Could you print every line from the first one of the records below through the line containing "KONINKLIJKE MAATSCHAPIJ SI", with both included and nothing else?
○ ○ ○ ○ ○
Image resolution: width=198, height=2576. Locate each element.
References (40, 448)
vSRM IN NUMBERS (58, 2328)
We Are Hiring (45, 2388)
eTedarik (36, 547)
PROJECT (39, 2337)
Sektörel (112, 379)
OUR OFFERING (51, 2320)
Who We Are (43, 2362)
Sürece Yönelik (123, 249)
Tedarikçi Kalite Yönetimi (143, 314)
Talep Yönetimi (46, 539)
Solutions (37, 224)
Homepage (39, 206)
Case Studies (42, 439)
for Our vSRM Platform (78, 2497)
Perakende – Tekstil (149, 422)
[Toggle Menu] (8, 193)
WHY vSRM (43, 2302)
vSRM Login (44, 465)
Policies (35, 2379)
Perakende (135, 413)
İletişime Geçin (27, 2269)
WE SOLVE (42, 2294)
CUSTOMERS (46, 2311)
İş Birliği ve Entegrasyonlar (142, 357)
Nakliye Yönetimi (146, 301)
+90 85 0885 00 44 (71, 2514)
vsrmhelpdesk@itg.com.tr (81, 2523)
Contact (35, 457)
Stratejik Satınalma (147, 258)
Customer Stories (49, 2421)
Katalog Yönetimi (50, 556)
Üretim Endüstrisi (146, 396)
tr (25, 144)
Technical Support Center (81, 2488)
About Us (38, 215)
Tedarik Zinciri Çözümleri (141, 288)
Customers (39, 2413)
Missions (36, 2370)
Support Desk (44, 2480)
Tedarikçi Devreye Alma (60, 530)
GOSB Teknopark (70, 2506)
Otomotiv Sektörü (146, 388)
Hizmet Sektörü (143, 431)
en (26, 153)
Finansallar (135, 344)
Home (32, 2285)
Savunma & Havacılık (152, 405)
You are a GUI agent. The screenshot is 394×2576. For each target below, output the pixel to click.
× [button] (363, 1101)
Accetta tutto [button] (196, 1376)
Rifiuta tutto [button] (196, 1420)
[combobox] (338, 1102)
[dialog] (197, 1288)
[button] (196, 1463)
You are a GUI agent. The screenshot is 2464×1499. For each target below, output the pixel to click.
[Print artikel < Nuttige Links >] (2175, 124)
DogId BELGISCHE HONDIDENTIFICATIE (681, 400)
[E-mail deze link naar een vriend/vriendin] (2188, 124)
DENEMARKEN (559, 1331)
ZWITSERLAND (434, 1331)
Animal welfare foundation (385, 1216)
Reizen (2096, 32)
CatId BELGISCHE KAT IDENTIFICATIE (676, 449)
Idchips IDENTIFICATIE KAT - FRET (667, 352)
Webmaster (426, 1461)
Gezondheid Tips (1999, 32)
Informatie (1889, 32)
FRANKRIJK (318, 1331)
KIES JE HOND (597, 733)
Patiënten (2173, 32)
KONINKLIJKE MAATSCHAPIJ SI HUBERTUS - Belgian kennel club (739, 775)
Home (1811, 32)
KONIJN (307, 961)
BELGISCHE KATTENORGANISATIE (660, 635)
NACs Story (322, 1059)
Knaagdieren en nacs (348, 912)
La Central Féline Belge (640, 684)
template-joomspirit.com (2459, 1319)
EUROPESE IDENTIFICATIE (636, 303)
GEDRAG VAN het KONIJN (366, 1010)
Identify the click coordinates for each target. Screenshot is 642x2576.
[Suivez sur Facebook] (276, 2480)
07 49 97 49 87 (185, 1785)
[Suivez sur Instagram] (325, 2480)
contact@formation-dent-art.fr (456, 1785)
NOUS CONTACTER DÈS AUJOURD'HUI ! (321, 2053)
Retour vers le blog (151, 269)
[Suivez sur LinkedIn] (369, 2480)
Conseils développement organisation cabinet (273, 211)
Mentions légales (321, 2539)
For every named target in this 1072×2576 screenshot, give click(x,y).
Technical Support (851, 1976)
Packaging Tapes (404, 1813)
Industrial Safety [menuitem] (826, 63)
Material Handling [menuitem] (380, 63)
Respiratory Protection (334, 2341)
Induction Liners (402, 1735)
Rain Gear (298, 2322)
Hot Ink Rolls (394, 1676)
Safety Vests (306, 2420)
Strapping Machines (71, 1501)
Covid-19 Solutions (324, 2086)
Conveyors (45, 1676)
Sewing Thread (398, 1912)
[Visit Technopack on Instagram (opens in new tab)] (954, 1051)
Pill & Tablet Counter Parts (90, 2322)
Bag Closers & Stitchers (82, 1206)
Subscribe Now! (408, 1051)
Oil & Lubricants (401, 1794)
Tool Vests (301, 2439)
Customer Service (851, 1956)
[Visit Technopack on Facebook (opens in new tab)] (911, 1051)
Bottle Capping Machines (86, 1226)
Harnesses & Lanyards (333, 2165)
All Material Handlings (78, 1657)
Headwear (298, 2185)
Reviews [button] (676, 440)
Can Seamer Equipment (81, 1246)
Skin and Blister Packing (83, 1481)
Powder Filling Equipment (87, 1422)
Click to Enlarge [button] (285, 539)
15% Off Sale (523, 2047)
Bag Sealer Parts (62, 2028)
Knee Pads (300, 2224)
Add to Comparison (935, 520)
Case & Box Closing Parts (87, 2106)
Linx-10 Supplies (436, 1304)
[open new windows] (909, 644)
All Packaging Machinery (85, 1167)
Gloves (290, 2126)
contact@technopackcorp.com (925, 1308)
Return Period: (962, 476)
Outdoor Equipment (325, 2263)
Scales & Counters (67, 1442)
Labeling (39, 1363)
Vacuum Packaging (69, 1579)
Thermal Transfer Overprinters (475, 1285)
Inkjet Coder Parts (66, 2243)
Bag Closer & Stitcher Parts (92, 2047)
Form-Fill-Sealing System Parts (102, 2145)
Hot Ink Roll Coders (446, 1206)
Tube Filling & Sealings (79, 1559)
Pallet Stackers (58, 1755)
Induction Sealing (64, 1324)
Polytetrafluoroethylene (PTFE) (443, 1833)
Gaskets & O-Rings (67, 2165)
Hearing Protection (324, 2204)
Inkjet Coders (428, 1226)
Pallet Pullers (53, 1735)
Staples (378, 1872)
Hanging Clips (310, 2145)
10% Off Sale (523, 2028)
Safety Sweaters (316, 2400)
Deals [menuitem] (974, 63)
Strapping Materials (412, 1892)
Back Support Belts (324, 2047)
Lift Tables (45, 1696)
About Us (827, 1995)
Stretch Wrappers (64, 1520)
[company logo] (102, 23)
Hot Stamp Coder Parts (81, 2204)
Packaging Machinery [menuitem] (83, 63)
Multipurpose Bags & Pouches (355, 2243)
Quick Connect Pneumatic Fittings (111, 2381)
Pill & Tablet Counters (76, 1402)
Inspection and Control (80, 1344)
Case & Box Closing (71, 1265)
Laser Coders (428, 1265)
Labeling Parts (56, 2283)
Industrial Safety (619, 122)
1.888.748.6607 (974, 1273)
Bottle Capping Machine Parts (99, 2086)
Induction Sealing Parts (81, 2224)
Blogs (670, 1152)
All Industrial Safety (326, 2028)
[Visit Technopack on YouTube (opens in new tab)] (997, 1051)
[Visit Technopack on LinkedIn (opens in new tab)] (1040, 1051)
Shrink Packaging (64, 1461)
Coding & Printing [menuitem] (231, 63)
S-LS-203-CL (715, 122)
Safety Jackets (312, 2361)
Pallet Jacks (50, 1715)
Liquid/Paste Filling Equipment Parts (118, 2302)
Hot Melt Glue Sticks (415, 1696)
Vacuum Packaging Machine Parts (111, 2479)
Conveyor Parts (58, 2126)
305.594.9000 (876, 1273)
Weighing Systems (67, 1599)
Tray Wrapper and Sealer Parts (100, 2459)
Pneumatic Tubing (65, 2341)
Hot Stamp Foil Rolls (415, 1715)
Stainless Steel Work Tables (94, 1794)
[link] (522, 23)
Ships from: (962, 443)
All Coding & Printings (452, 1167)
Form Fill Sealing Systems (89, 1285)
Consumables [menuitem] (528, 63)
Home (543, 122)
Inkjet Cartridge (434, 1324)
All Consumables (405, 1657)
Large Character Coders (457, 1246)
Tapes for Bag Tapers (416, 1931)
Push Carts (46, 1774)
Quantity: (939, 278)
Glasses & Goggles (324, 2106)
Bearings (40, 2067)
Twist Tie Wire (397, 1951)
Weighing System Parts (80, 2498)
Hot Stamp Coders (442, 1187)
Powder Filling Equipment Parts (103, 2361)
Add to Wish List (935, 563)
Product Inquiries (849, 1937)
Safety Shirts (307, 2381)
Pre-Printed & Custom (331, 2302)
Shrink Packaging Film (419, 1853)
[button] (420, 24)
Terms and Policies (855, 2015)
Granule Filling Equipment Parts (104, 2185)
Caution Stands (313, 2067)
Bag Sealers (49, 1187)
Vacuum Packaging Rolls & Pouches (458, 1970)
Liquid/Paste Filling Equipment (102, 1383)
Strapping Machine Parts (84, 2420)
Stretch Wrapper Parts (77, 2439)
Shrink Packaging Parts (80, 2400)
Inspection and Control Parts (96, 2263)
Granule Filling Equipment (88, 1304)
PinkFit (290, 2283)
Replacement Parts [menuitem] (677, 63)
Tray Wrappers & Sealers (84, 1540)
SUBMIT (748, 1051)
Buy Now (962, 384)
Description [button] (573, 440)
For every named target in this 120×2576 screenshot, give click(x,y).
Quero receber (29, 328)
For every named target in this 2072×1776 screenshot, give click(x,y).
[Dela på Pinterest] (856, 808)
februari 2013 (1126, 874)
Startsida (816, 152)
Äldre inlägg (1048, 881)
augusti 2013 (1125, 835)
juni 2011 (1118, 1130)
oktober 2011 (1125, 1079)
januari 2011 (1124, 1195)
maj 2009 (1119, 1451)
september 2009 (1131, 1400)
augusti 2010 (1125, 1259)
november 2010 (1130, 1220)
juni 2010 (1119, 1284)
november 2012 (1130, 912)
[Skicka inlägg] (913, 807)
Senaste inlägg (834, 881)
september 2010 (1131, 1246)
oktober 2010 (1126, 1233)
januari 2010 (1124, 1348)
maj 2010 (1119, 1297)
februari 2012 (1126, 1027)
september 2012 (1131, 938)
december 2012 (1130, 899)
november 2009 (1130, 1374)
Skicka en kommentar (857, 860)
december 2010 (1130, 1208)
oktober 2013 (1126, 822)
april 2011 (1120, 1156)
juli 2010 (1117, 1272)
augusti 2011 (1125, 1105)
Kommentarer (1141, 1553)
○ ○ ○ ○ ○
Answer to this exercise —
Image resolution: width=198, height=2576. Locate each element.
References (40, 448)
vSRM IN NUMBERS (58, 2328)
We Are Hiring (45, 2388)
eTedarik (36, 547)
PROJECT (39, 2337)
Sektörel (112, 379)
OUR OFFERING (51, 2320)
Who We Are (43, 2362)
Sürece Yönelik (123, 249)
Tedarikçi Kalite Yönetimi (143, 314)
Talep Yönetimi (46, 539)
Solutions (37, 224)
Homepage (39, 206)
Case Studies (42, 439)
for Our vSRM Platform (78, 2497)
Perakende – Tekstil (149, 422)
[Toggle Menu] (8, 193)
WHY vSRM (43, 2302)
vSRM Login (44, 465)
Policies (35, 2379)
Perakende (135, 413)
İletişime Geçin (27, 2269)
WE SOLVE (42, 2294)
CUSTOMERS (46, 2311)
İş Birliği ve Entegrasyonlar (142, 357)
Nakliye Yönetimi (146, 301)
+90 85 0885 00 44 (71, 2514)
vsrmhelpdesk@itg.com.tr (81, 2523)
Contact (35, 457)
Stratejik Satınalma (147, 258)
Customer Stories (49, 2421)
Katalog Yönetimi (50, 556)
Üretim Endüstrisi (146, 396)
tr (25, 144)
Technical Support Center (81, 2488)
About Us (38, 215)
Tedarik Zinciri Çözümleri (141, 288)
Customers (39, 2413)
Missions (36, 2370)
Support Desk (44, 2480)
Tedarikçi Devreye Alma (60, 530)
GOSB Teknopark (70, 2506)
Otomotiv Sektörü (146, 388)
Hizmet Sektörü (143, 431)
en (26, 153)
Finansallar (135, 344)
Home (32, 2285)
Savunma & Havacılık (152, 405)
You are a GUI agent. The screenshot is 394×2576. For each target below, output the pixel to click.
× [button] (363, 1101)
Accetta tutto [button] (196, 1376)
Rifiuta tutto [button] (196, 1420)
[combobox] (338, 1102)
[dialog] (197, 1288)
[button] (196, 1463)
You are a GUI agent. The screenshot is 2464×1499. For each target below, output the pixel to click.
[Print artikel < Nuttige Links >] (2175, 124)
DogId BELGISCHE HONDIDENTIFICATIE (681, 400)
[E-mail deze link naar een vriend/vriendin] (2188, 124)
DENEMARKEN (559, 1331)
ZWITSERLAND (434, 1331)
Animal welfare foundation (385, 1216)
Reizen (2096, 32)
CatId BELGISCHE KAT IDENTIFICATIE (676, 449)
Idchips IDENTIFICATIE KAT - FRET (667, 352)
Webmaster (426, 1461)
Gezondheid Tips (1999, 32)
Informatie (1889, 32)
FRANKRIJK (318, 1331)
KIES JE HOND (597, 733)
Patiënten (2173, 32)
KONINKLIJKE MAATSCHAPIJ SI HUBERTUS - Belgian kennel club (739, 775)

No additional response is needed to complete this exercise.